The National Hurricane Center (NHC) has issued a Category 3 storm warning for New Orleans and New York, and Hurricane Matthew is currently a Category 2 storm.

“A significant and possibly catastrophic event is underway with winds of 50 to 70 mph, with a minimum sustained wind of 65 kph, and sustained gusts of 40 to 50 kph,” the NHC said in its most recent update on Matthew.

“A series of damaging winds are expected to cause life-threatening flooding in New Orleans, with isolated areas being at risk of catastrophic storm-related damage.”

“A major storm surge and coastal flooding is possible inland of the city,” it said.

“There is a high likelihood that a large area of coastal New Orleans could be inundated with seawater.”

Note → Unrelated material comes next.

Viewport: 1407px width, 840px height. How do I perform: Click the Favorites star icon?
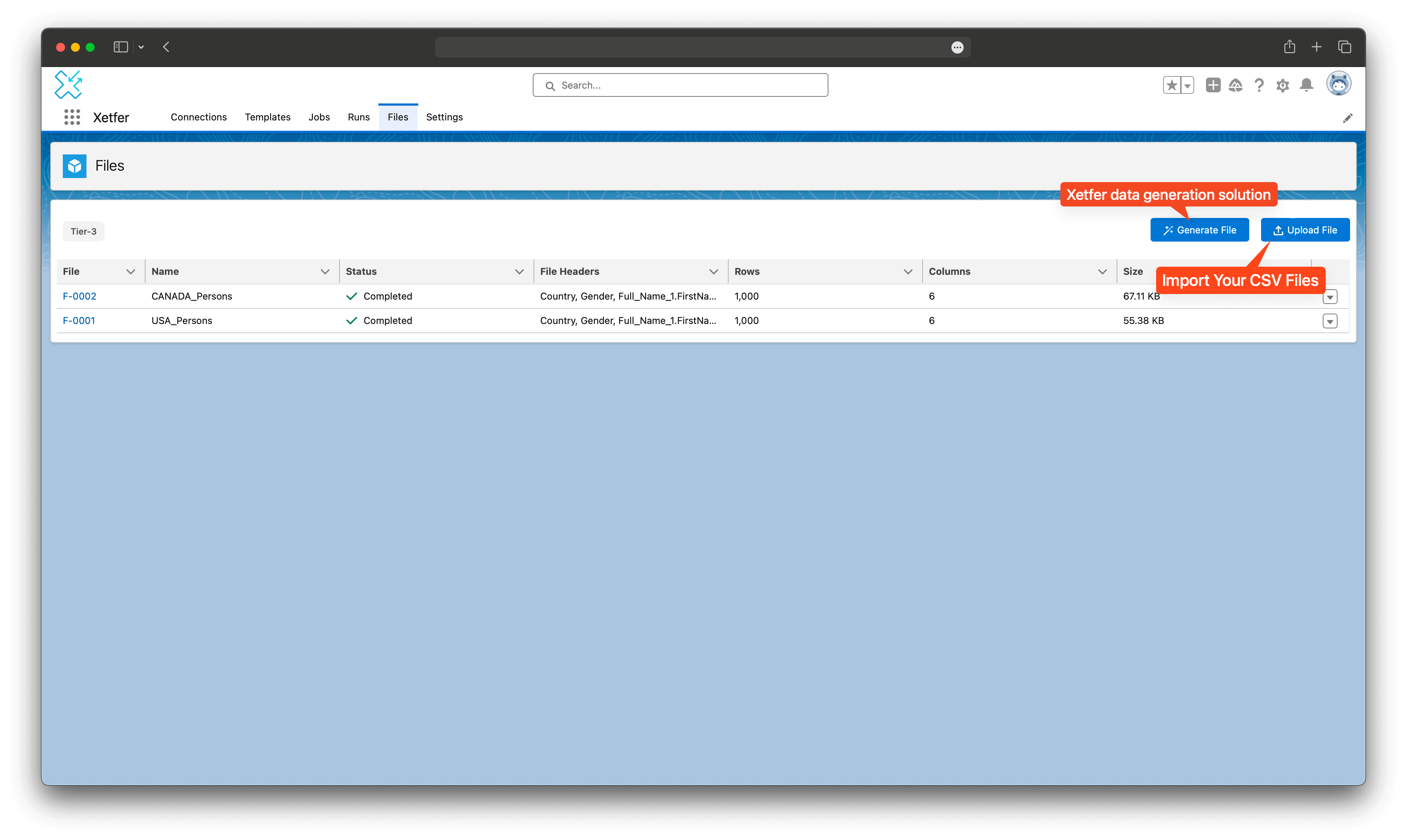[x=1172, y=85]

Hurricane Matthew’s winds are currently at least 30 kilometres per hour, according to the National Hurricane Centre.

“The most immediate concern is the possibility of severe flooding with sustained gust of up to 60 kph.”

The NHC warned that Matthew would hit the southern half of New England on Saturday, bringing heavy rains, flash flooding and flash hail.

“It’s a very large storm with a high probability of intensifying into a major hurricane,” it warned.

“Matthew is forecast to track north of the eastern seaboard of the United States, potentially making landfall in New York state on Sunday.”

“As of 1:00pm on Saturday morning, the NWS is issuing severe storm warnings in New England, with winds gusts to 50 mph.

These severe warnings are in place to help ensure the protection of residents and businesses in areas impacted by this storm,” it added.”

These severe warnings continue until approximately 3:00am on Sunday morning, when a system may develop into a tropical storm.”

If this system does develop into an Atlantic hurricane, Matthew will become a major threat in New Jersey, Massachusetts and New Hampshire, with maximum sustained winds of 100 kph.

“For a full list of the storm warnings, visit the NSC’s storm watch page.”